The competition, at the time, can be illustrated by the following statistics: In the late fifteenth century, in Florence alone, there were more woodcarvers than butchers. At one time, there were 54 workshops for marble and stone craftsmen, 44 master gold- and silversmiths, and at least 30 master painters with their crowded workshops. At the same time, Venice contained so many painters, of all descriptions, that it could support several shops that supplied pigments and other art materials.
Artists were scrupulously following what their competitors were doing; they fished around for ideas and, from each other, they borrowed ideas for their compositions. Titian wasn’t an exclusion. He also borrowed, and other artists borrowed from him as well. This natural circulation of ideas led to new interpretations of reputed formulas.
Let’s look at Titian’s painting, in which the influence of other masters is clearly traced.
In the young Titian’s fresco, The Miracle of the Jealous Husband, the figure of the woman correlates with Michelangelo’s Eve on the Sistine Ceilings. This is not the only example of Titian borrowing from Michelangelo.
Entombment of Christ was inspired by Raphael, who, in turn, based the image of Christ on the figure in Michelangelo’s masterpiece.
Worship of Venus by Titian was directly influenced by the preliminary drawings by Fra Bartolomeo.
He also borrowed from relatively MINOR artists. For example from Giulio Romano, he borrowed ideas for the composition of his Flaying of Marsyas.
In some cases, when painting portraits, he used another artist’s portrait as the basis for his own. This was done with the Portrait of Isabella of Portugal, the wife of Charles V.
Titian was also an object for admiration, and his contemporaries and artists of future generations often borrowed from him. A twenty-three-year-old Veronese, at the beginning of his career, painted this altarpiece, that was based on Titian’s famous Pesaro Altarpiece, which was created some thirty years before.

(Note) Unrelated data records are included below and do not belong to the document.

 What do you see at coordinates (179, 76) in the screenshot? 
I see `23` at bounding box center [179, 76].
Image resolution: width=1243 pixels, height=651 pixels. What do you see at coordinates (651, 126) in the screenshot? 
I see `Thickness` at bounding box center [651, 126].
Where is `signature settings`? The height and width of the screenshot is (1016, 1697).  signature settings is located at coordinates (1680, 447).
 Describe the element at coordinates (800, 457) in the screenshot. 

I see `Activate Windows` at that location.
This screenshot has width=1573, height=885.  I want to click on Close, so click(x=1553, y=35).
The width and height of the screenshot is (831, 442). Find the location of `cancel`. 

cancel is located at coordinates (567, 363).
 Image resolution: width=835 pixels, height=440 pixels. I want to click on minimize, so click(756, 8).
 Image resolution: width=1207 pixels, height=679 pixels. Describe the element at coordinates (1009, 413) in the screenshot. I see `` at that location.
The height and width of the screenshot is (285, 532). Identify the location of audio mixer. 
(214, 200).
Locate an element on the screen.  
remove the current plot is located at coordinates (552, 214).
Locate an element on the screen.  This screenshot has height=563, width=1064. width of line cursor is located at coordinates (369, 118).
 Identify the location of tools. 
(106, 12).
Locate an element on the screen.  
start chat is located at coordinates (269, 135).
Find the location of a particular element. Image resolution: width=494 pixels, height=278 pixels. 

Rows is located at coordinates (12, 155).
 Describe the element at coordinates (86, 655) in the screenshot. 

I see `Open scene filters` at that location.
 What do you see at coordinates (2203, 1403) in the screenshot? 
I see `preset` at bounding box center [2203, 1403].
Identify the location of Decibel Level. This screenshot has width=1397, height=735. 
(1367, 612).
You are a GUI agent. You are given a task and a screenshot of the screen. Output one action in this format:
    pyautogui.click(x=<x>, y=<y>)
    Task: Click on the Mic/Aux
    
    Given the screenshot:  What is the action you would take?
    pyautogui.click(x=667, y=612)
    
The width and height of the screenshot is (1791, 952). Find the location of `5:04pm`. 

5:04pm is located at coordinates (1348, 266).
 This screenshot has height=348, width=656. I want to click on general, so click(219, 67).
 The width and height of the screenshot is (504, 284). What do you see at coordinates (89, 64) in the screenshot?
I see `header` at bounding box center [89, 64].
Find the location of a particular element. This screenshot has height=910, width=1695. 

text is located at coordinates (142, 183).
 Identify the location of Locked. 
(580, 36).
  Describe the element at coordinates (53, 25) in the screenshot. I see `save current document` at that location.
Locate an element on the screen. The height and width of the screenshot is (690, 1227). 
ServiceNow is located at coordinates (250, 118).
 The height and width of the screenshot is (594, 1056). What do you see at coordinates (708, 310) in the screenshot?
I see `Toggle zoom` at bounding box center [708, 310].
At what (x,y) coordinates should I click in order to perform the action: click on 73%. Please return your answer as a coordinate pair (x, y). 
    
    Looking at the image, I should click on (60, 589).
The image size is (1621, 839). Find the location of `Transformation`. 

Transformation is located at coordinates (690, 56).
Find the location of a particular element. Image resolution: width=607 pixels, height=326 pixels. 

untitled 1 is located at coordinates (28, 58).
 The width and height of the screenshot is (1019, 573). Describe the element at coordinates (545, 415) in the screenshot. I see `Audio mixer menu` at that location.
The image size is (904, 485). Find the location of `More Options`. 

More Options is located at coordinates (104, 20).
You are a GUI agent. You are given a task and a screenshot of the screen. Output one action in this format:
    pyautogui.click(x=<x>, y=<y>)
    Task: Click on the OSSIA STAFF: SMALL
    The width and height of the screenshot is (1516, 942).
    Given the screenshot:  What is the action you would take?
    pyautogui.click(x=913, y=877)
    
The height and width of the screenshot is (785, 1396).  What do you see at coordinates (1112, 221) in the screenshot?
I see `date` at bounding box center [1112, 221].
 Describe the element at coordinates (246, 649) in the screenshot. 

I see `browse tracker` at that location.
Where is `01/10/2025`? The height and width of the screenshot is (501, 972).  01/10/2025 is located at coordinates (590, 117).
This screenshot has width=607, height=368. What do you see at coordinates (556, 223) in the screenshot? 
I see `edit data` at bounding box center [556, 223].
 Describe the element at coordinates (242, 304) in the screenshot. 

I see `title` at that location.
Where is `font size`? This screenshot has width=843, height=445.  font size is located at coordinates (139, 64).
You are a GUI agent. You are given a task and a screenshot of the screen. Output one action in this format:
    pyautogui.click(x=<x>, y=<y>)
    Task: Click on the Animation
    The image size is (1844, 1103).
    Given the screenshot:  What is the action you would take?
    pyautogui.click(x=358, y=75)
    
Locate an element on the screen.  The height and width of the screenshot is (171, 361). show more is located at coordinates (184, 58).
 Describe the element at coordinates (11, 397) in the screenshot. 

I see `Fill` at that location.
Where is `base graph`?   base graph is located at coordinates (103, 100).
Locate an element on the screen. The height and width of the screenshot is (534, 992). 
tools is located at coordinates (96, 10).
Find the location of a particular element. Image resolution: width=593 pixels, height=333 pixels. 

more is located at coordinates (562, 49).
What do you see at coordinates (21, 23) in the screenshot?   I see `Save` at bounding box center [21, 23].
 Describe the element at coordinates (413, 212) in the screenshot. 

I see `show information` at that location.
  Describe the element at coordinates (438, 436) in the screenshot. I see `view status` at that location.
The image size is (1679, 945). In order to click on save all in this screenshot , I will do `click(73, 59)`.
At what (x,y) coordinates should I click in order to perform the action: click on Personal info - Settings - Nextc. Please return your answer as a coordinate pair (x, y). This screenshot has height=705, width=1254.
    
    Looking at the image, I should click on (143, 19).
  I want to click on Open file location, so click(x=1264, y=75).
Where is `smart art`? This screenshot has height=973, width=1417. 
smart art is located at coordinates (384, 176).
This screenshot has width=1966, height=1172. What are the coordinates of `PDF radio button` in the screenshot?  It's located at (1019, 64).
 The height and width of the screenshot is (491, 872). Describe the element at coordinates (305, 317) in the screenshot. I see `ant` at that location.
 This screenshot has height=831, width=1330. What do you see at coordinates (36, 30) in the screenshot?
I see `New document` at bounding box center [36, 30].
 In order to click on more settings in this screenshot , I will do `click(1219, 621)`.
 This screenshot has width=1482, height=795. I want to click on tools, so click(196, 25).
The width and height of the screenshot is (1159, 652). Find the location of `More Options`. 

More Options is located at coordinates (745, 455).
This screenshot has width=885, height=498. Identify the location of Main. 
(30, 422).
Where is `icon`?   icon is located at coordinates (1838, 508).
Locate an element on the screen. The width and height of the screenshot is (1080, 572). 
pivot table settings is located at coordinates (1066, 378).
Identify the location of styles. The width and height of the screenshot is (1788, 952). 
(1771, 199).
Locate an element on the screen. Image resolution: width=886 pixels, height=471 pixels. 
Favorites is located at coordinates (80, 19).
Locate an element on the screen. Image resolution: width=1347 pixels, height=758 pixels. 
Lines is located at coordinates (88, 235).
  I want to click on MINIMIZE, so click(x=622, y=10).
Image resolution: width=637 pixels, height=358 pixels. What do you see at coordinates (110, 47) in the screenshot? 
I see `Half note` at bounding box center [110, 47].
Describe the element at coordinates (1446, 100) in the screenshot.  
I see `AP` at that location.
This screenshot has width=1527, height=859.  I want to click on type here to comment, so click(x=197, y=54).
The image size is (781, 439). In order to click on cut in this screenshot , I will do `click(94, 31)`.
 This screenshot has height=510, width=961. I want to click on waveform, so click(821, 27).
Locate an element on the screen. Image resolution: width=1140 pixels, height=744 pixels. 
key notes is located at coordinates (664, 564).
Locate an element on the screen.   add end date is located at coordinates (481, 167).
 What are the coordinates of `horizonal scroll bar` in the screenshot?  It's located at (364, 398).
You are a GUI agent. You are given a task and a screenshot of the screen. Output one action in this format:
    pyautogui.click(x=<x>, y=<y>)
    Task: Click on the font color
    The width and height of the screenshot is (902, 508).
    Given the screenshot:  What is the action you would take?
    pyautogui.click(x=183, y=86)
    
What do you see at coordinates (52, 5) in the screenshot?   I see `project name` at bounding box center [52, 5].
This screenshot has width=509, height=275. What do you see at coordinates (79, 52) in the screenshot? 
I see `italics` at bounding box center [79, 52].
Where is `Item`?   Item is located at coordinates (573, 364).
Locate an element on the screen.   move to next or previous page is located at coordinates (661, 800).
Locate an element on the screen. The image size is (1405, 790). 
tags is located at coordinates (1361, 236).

Rubens was the greatest admirer of Titian. Already a mature and famous master, Rubens used any opportunity to learn from Titian by copying his artworks.
Thus, when he was on a diplomatic mission in Spain, he was compelled to remain in Madrid for more than seven months. He spent that time productively by copying all the paintings by Titian in the royal collection. At that time, he was already fifty-one years old and a successful painter and diplomat.
Another eminent admirer of Titian was Rembrandt, who never visited Italy and saw just few original paintings by Titian; however, he was familiar with Italian art and Titian, particularly via engravings. The composition of his celebrated Self-portrait at the age of 34, was borrowed from Titian’s Man with a Quilted Sleeve. Rembrandt happened to see this painting at an auction in Amsterdam one year earlier.
As you may have noticed, all these collective borrowings from each other wasn’t considered “copying”, but new variations were transformed into their own artwork.